Public Release: 

Embargoed news from Annals of Internal Medicine

Annals of Internal Medicine tip sheet for May 18, 2010, issue

American College of Physicians

1. Fracture Prevention Proven Cost-effective in Men Treated for Prostate Cancer

Androgen deprivation therapy (ADT) is used to treat some men with prostate cancer. Because both advanced age and androgen deficiency are associated with low bone mineral density (BMD), men with prostate cancer who receive treatment with ADT are at a particularly increased risk for osteoporosis-related fractures. Researchers created a computer model to simulate the progression of prostate cancer and the incidence of hip fracture among men aged 70 years with locally advanced or high-risk localized prostate cancer. The men were started on a two-year course of ADT after radiation therapy. The researchers analyzed the data to assess the cost-effectiveness of measuring BMD before initiating ADT, and then following with alendronate therapy to prevent fracture. The analysis suggests that in a population of men with prostate cancer treated with ADT, screening for bone density followed by treatment of those with osteoporosis is more cost-effective than no screening and no treatment, and more cost-effective than treating all men.

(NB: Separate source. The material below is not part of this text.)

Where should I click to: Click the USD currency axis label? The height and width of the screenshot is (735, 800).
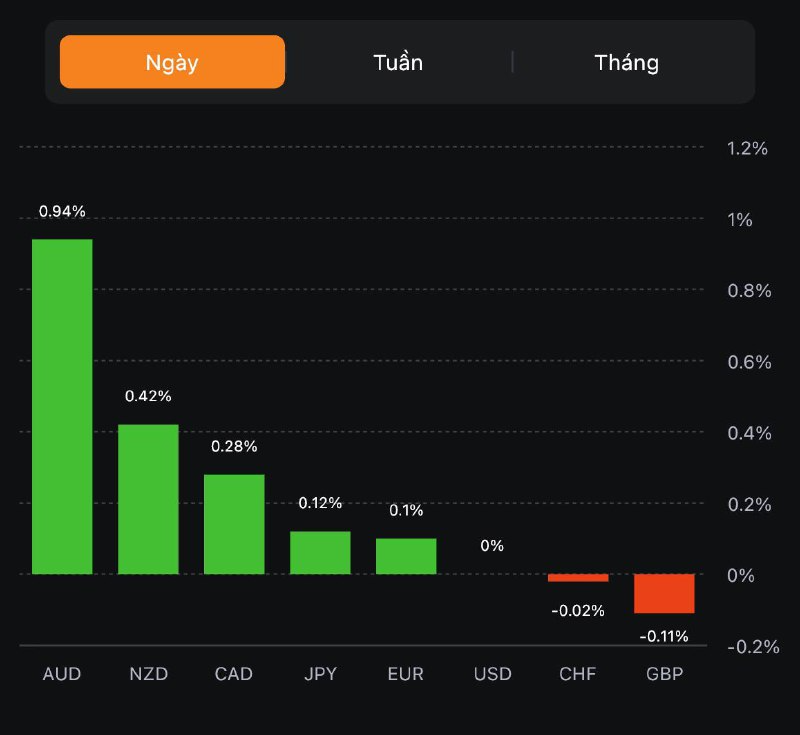point(492,674)
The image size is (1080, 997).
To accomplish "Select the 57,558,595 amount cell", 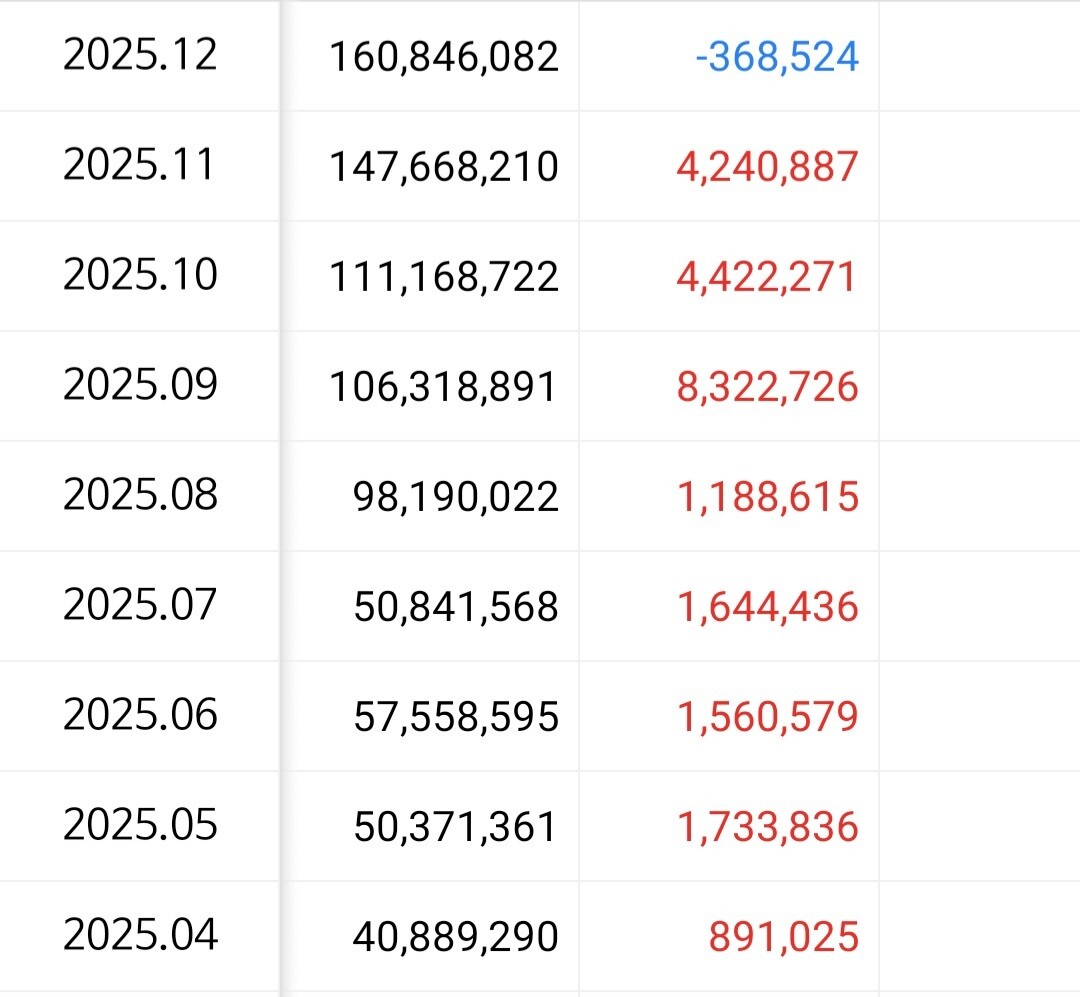I will click(456, 717).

2. Less Invasive CT Angiography Helps Physicians Determine Which Patients Need More Invasive Testing for Heart Disease

While invasive coronary angiography (ICA) is the reference standard for diagnosing coronary artery disease (CAD), less invasive, less expensive tests are often used to rule out CAD in patients presenting with chest symptoms. Computed tomography coronary angiography, or CTCA, has become a popular noninvasive test option. Researchers evaluated the accuracy and clinical utility of a stress test and CTCA for identifying which patients with chest symptoms should receive ICA on the basis of their pretest probability of disease. The researchers observed 517 patients referred for evaluation of chest symptoms by using stress testing or ICA. They found that CTCA worked best for patients with intermediate pretest probability of disease because the test can identify which of these patients are most likely to benefit from ICA.

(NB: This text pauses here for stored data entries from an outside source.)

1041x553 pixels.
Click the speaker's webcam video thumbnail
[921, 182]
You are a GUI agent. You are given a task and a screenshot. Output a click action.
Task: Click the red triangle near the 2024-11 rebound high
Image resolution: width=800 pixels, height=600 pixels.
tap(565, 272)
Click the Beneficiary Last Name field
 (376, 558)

3. Varying Rules for Assigning Physician Cost Profiles Leads to Inconsistent Categorization

In the medical field, a cost profile is a comparison of a physician's various expenditures against his or her peers. Many health plan administrators use cost profiles to place physicians in a cost category (high cost, average cost, low cost, or low sample size) for various applications, such as physician "report cards" and tiering programs. Physician organizations have questioned whether the rules used to attribute costs to a physician affect the cost category to which that physician is assigned. Researchers evaluated the effect of 12 different attribution rules on physician cost profiles. Under each of the 12 different attribution rules, a cost profile was created for the physicians in the aggregated claims database and the physicians were assigned to one of the cost categories. The researchers found that compared with the most commonly used rule, 17 percent to 61 percent of physicians would be assigned to a different category if a different rule were used. This means that two different health plans in the same region may assign the same physician to a different cost category simply because they use different rules. The researchers conclude that those who assign cost categories to physicians must be transparent about the rule they use to make decisions.

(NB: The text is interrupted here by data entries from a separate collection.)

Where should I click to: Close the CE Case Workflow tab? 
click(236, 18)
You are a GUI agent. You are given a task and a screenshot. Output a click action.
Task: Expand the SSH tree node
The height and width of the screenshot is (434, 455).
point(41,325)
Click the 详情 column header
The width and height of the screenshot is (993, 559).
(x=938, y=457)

4. Clinical Observation: High-dose N-Acetylcysteine Therapy with Oseltamivir Shows Potential in Treating H1N1

In animal experiments, administering high-dose N-acetylcysteine with the influenza drug oseltamivir seemed to protect against death due to influenza infection. A recent case suggests that there might be a role for N-acetylcysteine in treating H1N1 pneumonia in clinical practice. In the case, a 48-year-old woman with H1N1 pneumonia was admitted to the intensive care unit where she was treated with oral oseltamivir and intravenous antibiotics. The next day, her oseltamivir dose was doubled and she was started on a high-dose N-acetylcysteine continuous intravenous infusion. According to the physician authors, the patient improved rapidly on high-dose N-acetylcysteine therapy plus antiviral medications. Since N-acetylcysteine is a category B drug for pregnancy and is an affordable drug with a stable oral formulation, it could be advantageous for use in pregnant women and in countries with limited resources. The authors believe that future studies should examine whether high-dose N-acetylcysteine could be useful in treating influenza.